-- begin DATA TO PROCESS --

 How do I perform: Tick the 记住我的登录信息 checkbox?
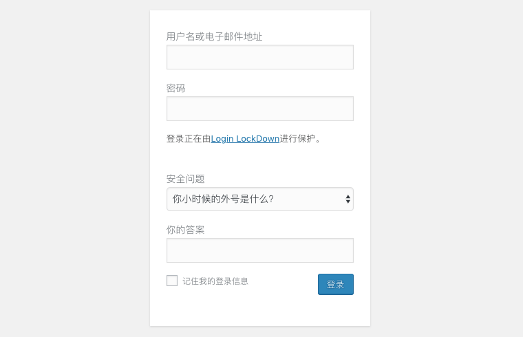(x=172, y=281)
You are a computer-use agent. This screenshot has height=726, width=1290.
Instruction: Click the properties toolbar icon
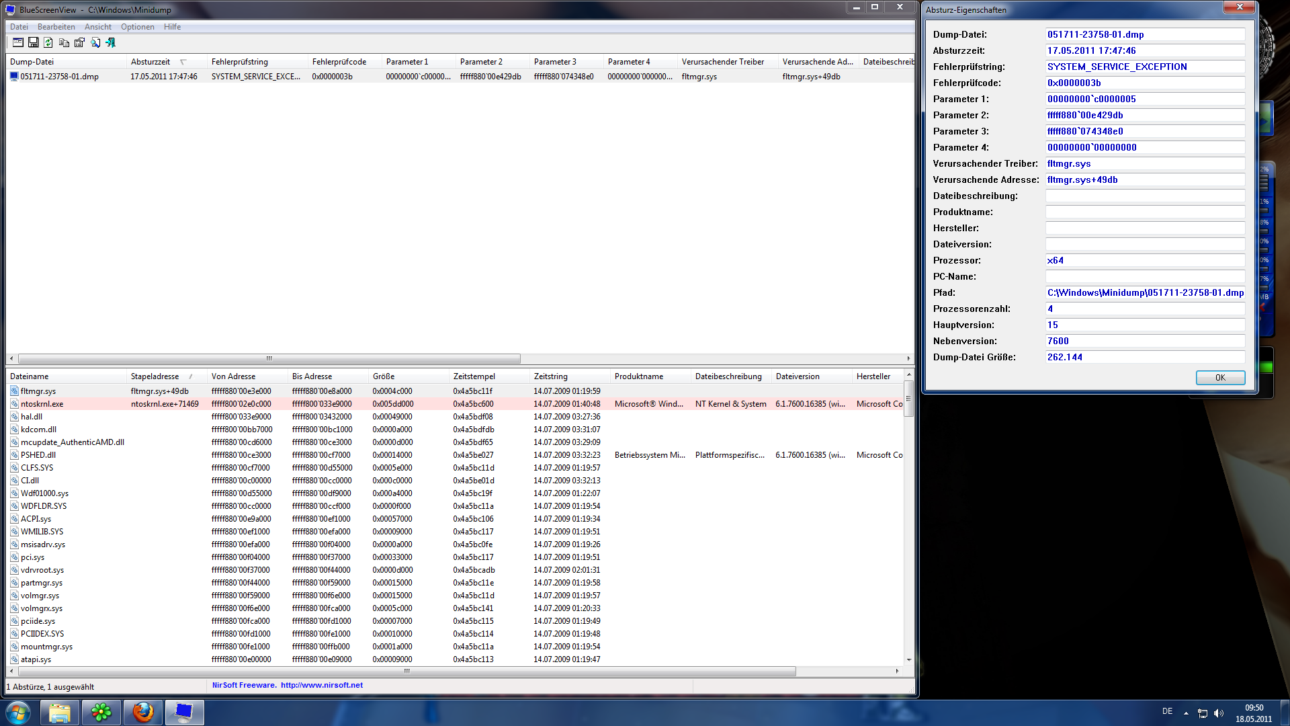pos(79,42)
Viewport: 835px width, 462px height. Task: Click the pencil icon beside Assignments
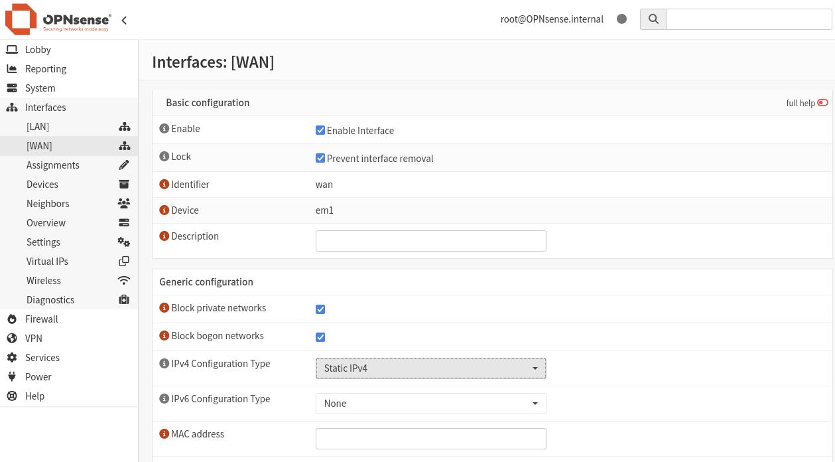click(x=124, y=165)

-- end DATA TO PROCESS --

Print every line of the records above word for word, omitting the pictures.

 How do I perform: Tick the 记住我的登录信息 checkbox?
(x=172, y=281)
You are a computer-use agent. This screenshot has height=726, width=1290.
Instruction: Click the properties toolbar icon
pos(79,42)
Viewport: 835px width, 462px height. Task: Click the pencil icon beside Assignments
click(x=124, y=165)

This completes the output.